Airbnb - Stock Analyst Research
|Publication Date||5 Aug 2022|
*At the time of publication
Airbnb Inc. - Record profits and bookings
- 1H22 Revenue/PATMI was at 44/27% of our FY22e forecasts. EPS of US$0.56 beat consensus estimates of US$0.43 by 30%. We expect profitability in 2H22 to rebound strongly driven by travel demand and higher operating leverage.
- Bookings volume grew 25% YoY to 103.7mn, but 3Q22 guidance was soft. Long-term stays (28+ days) grew 25% YoY and by almost 90% from 2Q19. Airbnb also announced a US$2bn share repurchase program.
- We downgrade to NEUTRAL from BUY after the recent run-up in its stock price. We maintain our DCF target price of US$119 (WACC 6.8%, g 4%) as our FY22e estimates remain unchanged. Macro uncertainties like rising inflation could weigh on discretionary demand for travel, but we believe Airbnb is a strong brand and could emerge as a preferred vacation option compared to hotels as it’s safe amid the spread of COVID-19, more affordable, and closer to home.
+ 2Q22 revenue in line with forecasts. Airbnb met consensus estimates for its top line, posting US$2.1bn in revenue, representing a 58% YoY increase (64% YoY in constant currency). The growth was driven by a surge in booking volume and continued strength in daily rates. In 2Q22, the nights and experiences booked grew 25% YoY (up 24% vs pre-pandemic 2Q19) to 103.7mn, driven by continued recovery in urban and cross-border travel demand and improvement in business travel. 1H22 revenue/nights and experiences booked were at 44/49% of our FY22e forecasts.
+ Strong growth in long-term stays. In 2Q22, long-term stays (28+ days) remained the fastest growing category by trip duration as compared with 2Q19. Long-term stays surged 25% YoY and by almost 90% from 2Q19, driven by the rise of hybrid/remote work. Stays of more than 28 days now account for 19% of gross bookings volume, up from 13% in 2Q19.

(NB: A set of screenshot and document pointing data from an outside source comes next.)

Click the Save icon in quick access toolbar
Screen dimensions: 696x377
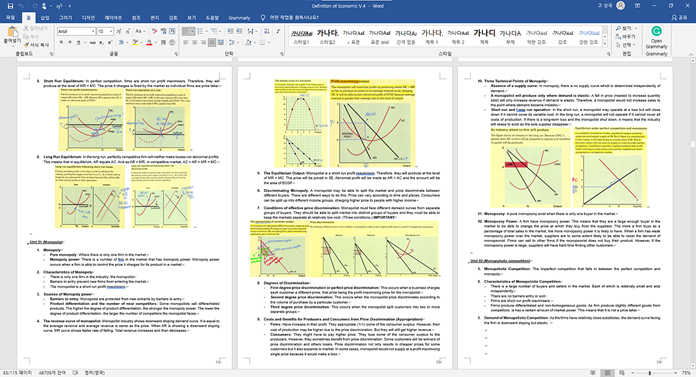10,6
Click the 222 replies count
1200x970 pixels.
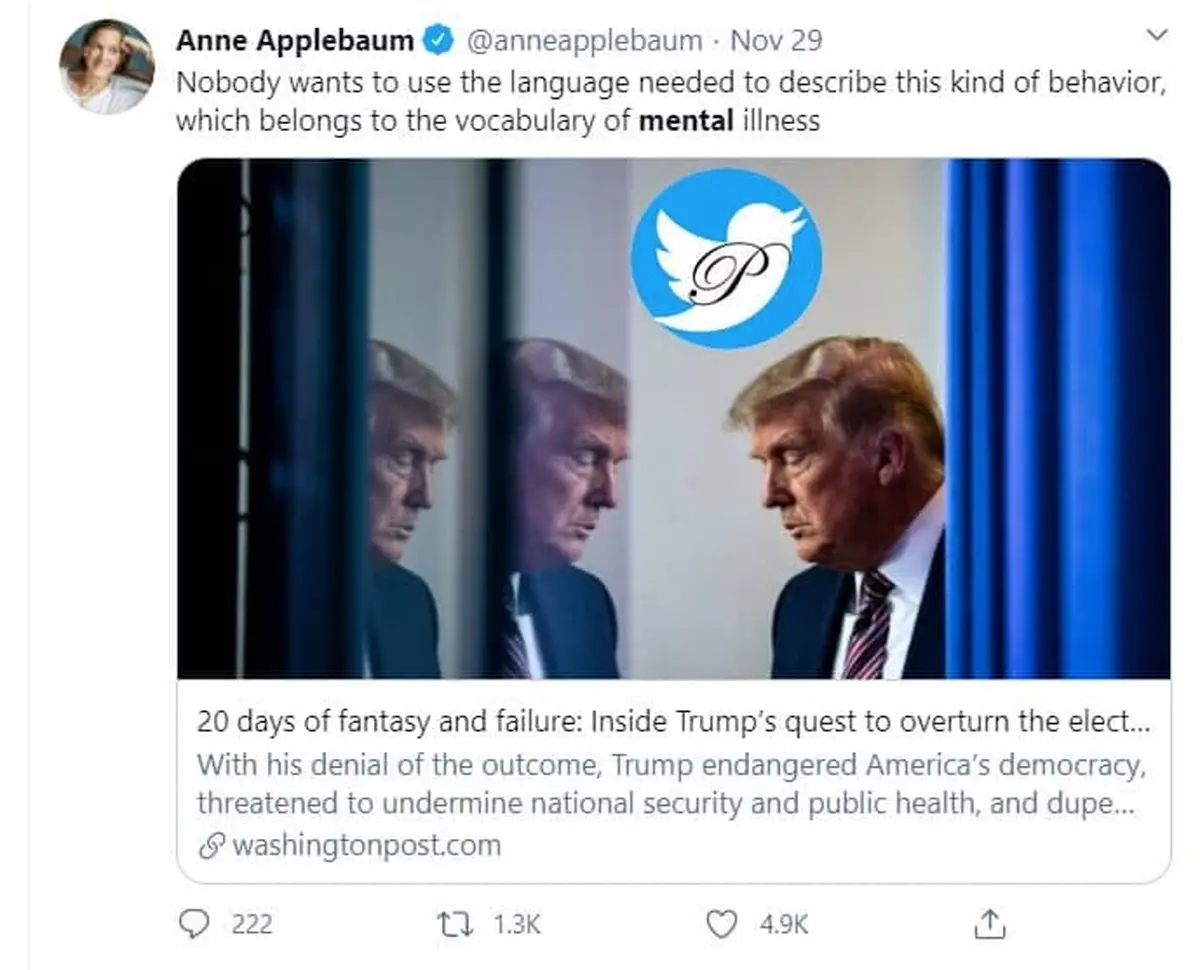tap(251, 924)
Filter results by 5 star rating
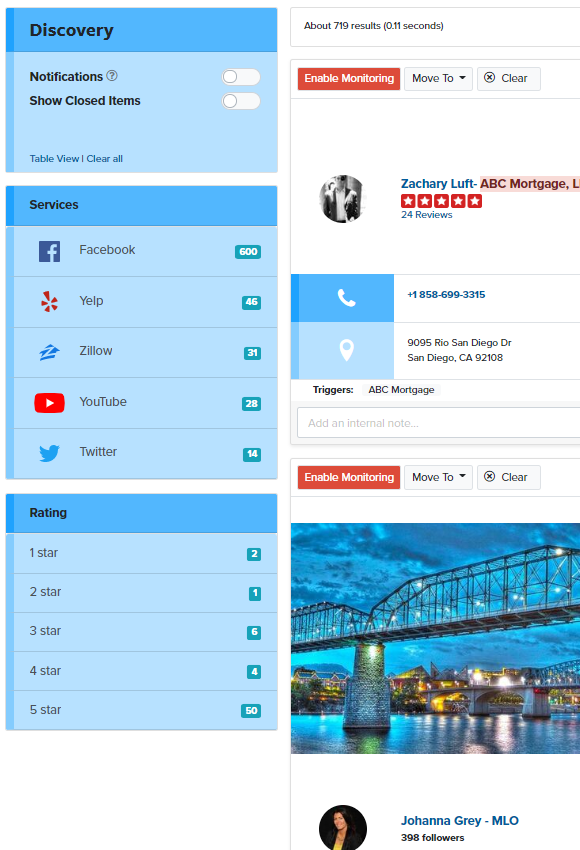This screenshot has width=580, height=850. pyautogui.click(x=145, y=710)
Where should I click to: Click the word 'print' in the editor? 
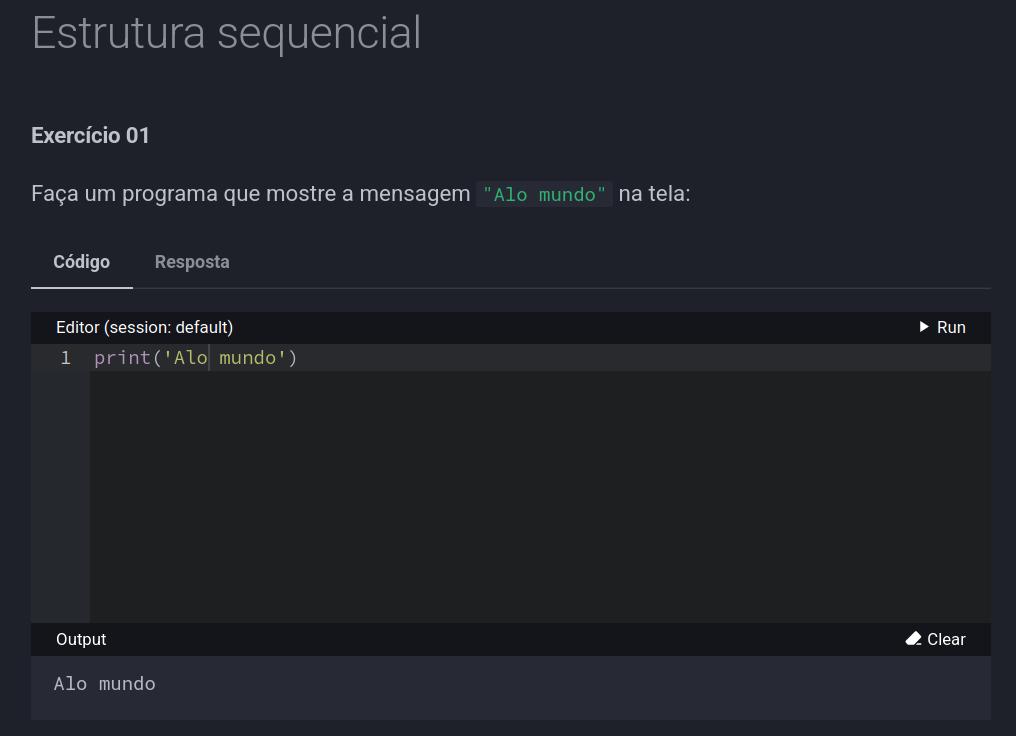[x=122, y=358]
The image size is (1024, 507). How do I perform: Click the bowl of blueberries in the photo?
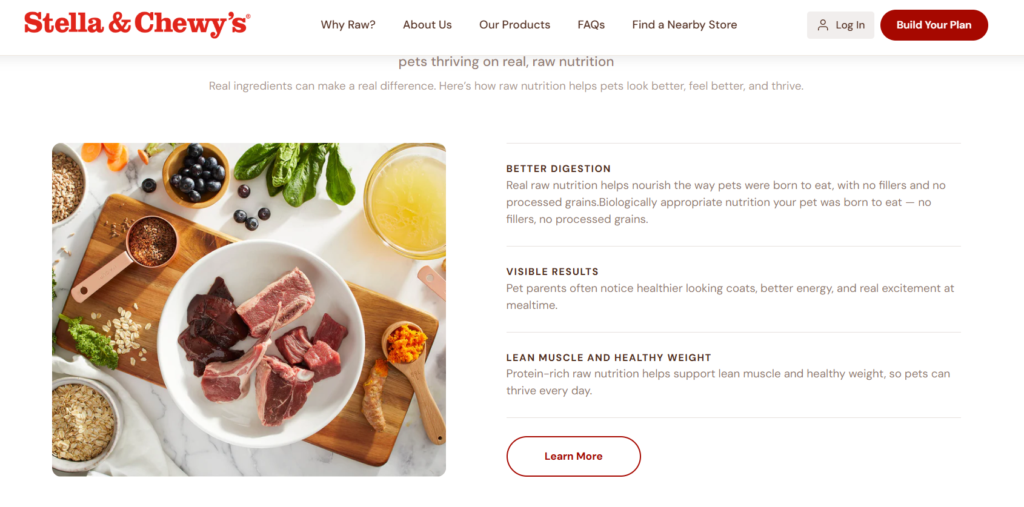[x=196, y=174]
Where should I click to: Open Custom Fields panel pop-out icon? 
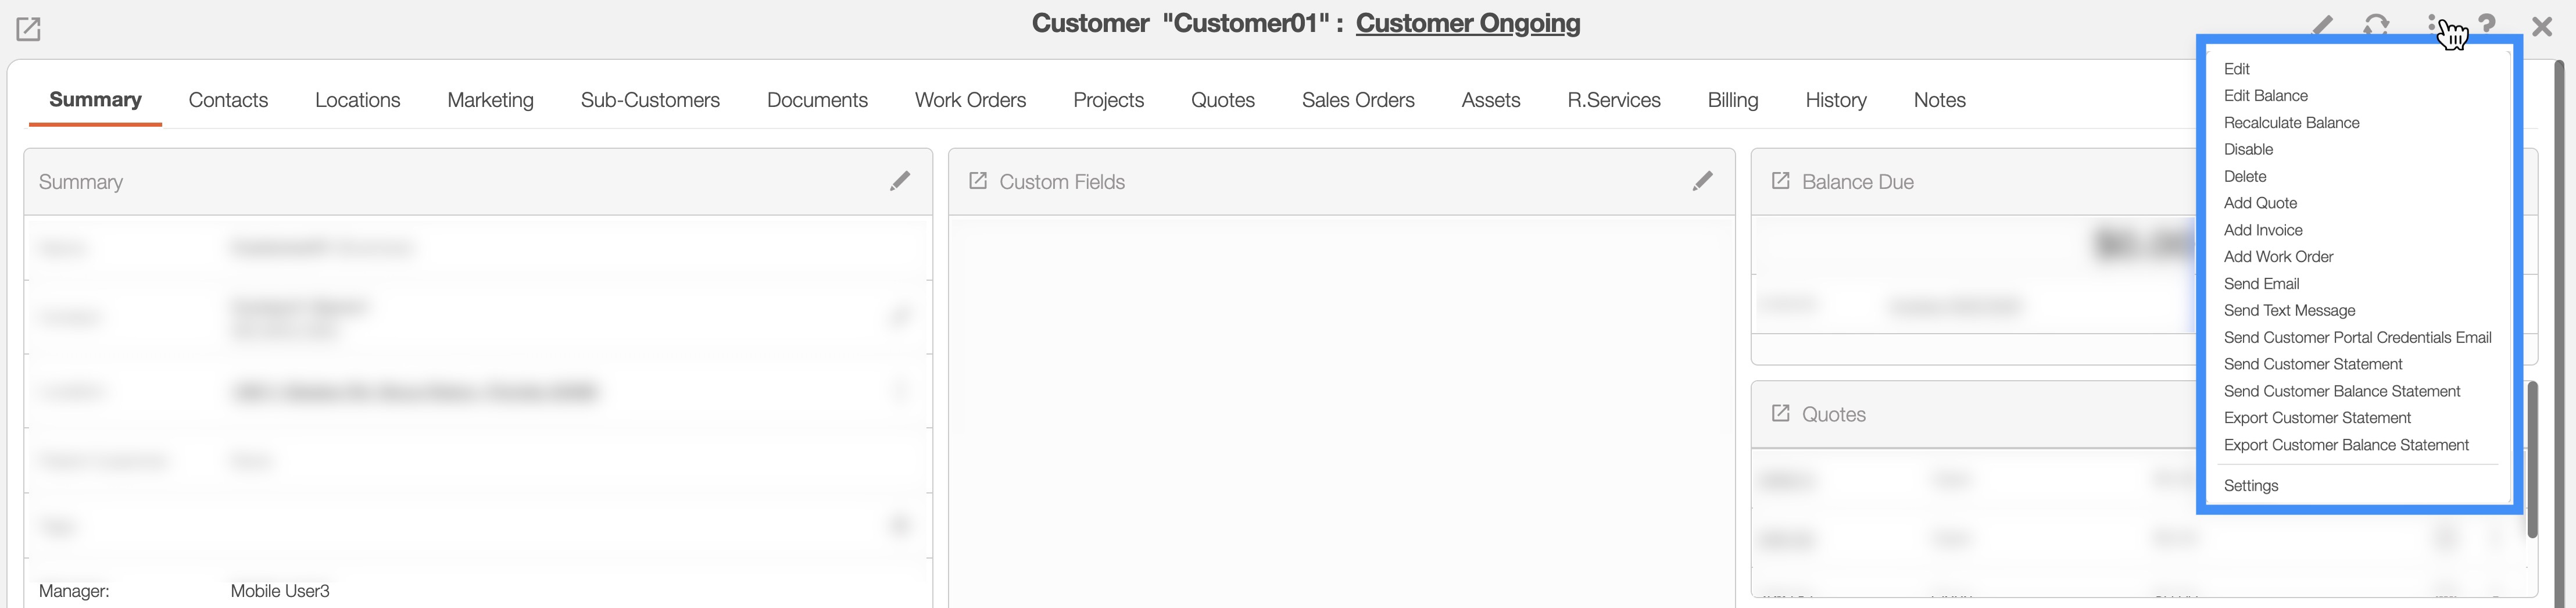pyautogui.click(x=978, y=181)
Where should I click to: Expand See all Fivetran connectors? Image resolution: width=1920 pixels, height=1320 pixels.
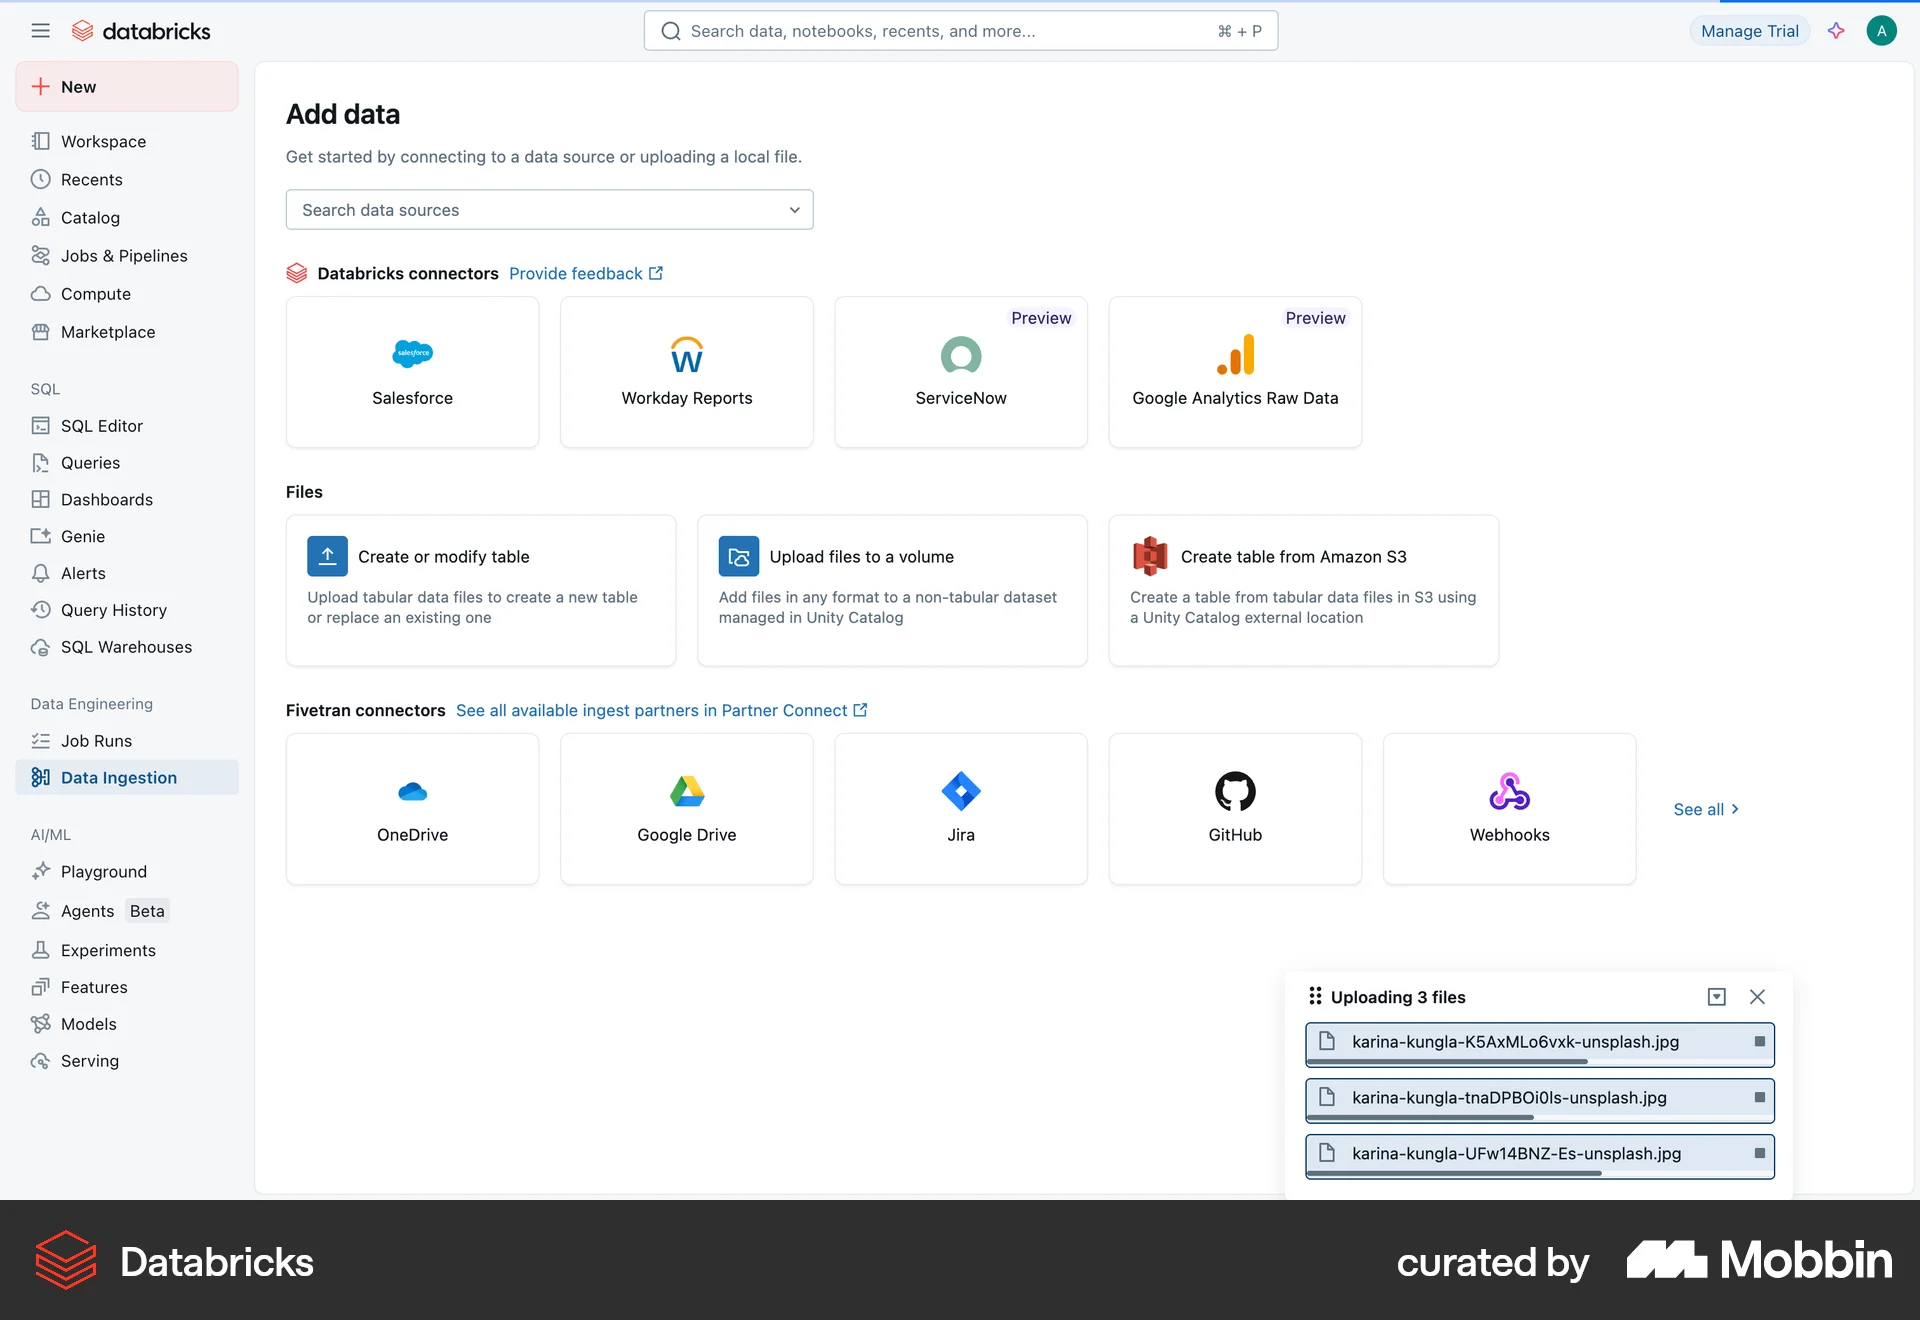pyautogui.click(x=1706, y=809)
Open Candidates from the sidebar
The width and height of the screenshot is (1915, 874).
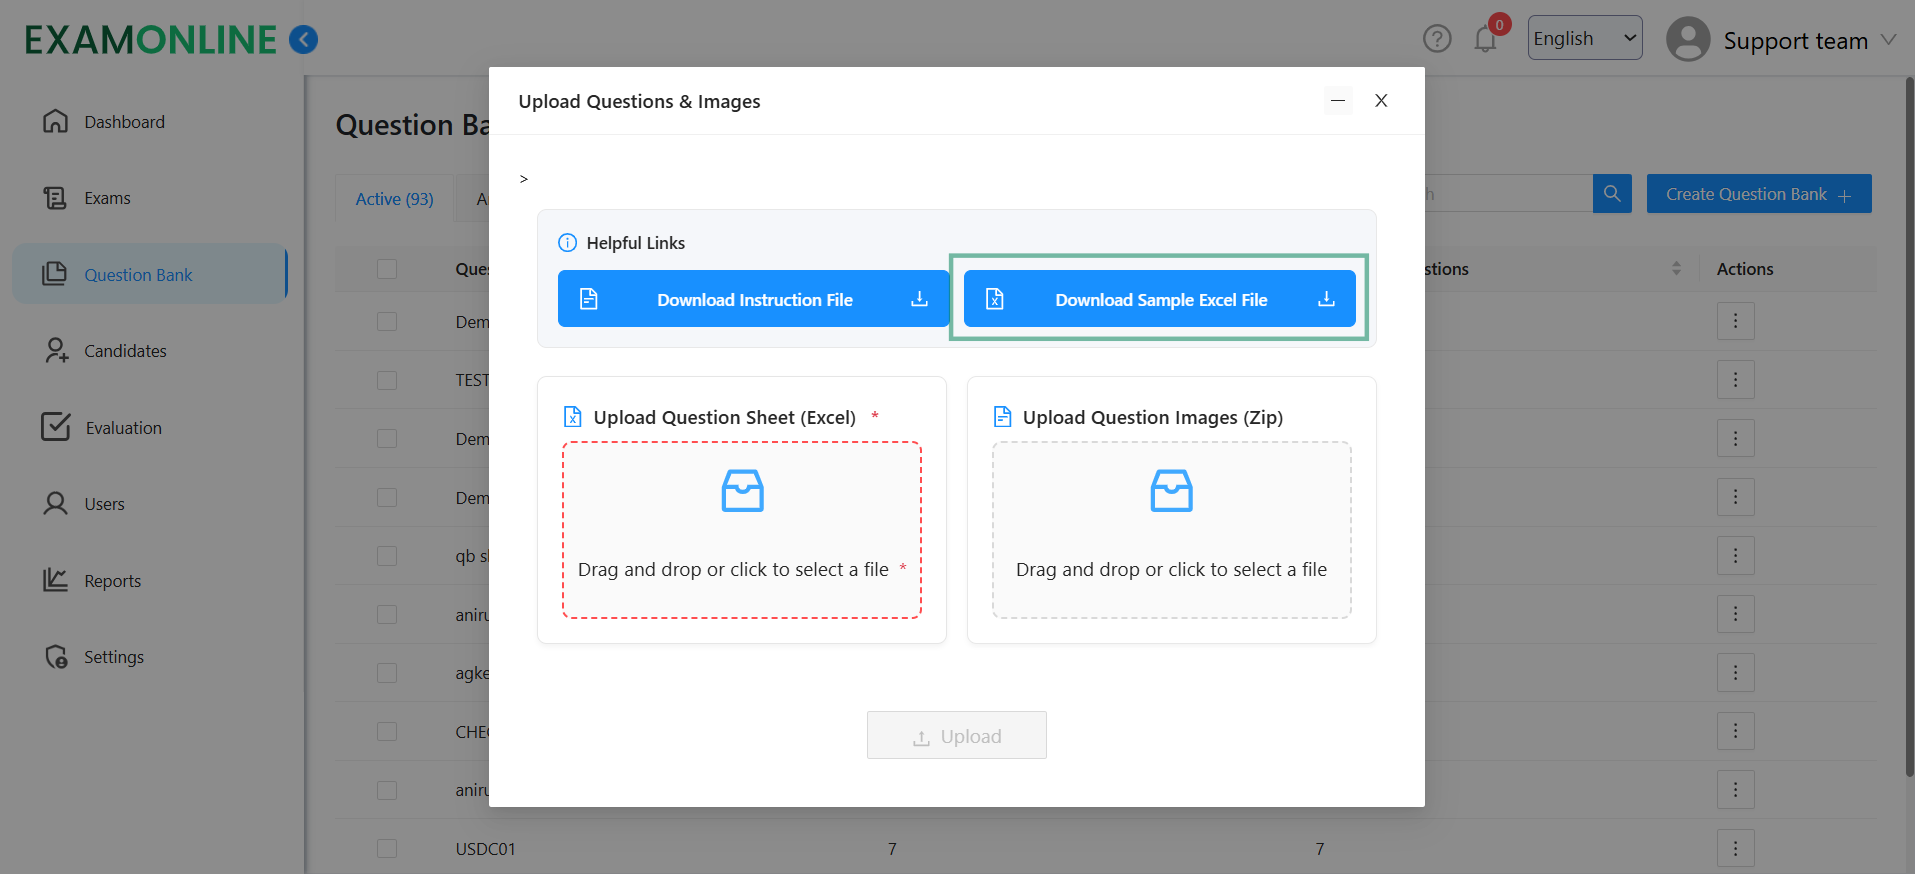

+ Robust FCF generation and buyback authorization. Airbnb generated US$795mn of free cash flow (FCF) in 2Q22 and US$2.9bn of FCF in the last 12 months, ending 2Q22 with US$7.8bn in cash and cash equivalents. The company reported a net profit of US$379mn compared with a net loss of US$68mn in 2Q21, driven by top-line growth and an improved cost structure. Based on the strong performance, Airbnb announced a share repurchase program of up to US$2bn reflecting the management’s confidence about future growth and profitability.
– Soft 3Q22 guidance for bookings volume. Management said that booking volume slowed in May/June due to higher cancellations attributed to the flight disruptions, especially in the US. However, demand accelerated in July and Airbnb’s 3Q22 guidance calls for bookings volume growth to be similar to the YoY growth rate seen in 2Q22 (~25%). This implies nearly 100mn nights and experiences booked in 3Q22.
– APAC nights booked remain the drag. In Asia Pacific (APAC), booking volume remained depressed compared with 2Q19 due to cross-border reliance, tighter government restrictions and closure of its domestic business within China. Excluding Asia Pacific, global bookings volume would have exceeded 2Q19 levels by 35% in 2Q22 (vs overall 24%).
Airbnb expects travel demand to continue. In 3Q22, Airbnb expects to report total revenue between US$2.78bn-US$2.88bn, representing YoY growth rate of 24-29%, and up 69-75% compared to 3Q19. Adjusted EBITDA margin is also expected to be 49% driven by a disciplined cost structure and top-line growth.
Downgrade to NEUTRAL with unchanged TP of US$119.00
We downgrade Airbnb to NEUTRAL from BUY after the recent run-up in share price. We maintain our DCF target price of US$119 (WACC 6.8%, g 4%) as our FY22e estimates remain unchanged. Macro uncertainties like rising inflation could weigh on discretionary demand for travel, but we believe Airbnb is a strong brand and could emerge as a preferred vacation option compared to hotels as it’s safe amid the spread of COVID-19, more affordable, and closer to home.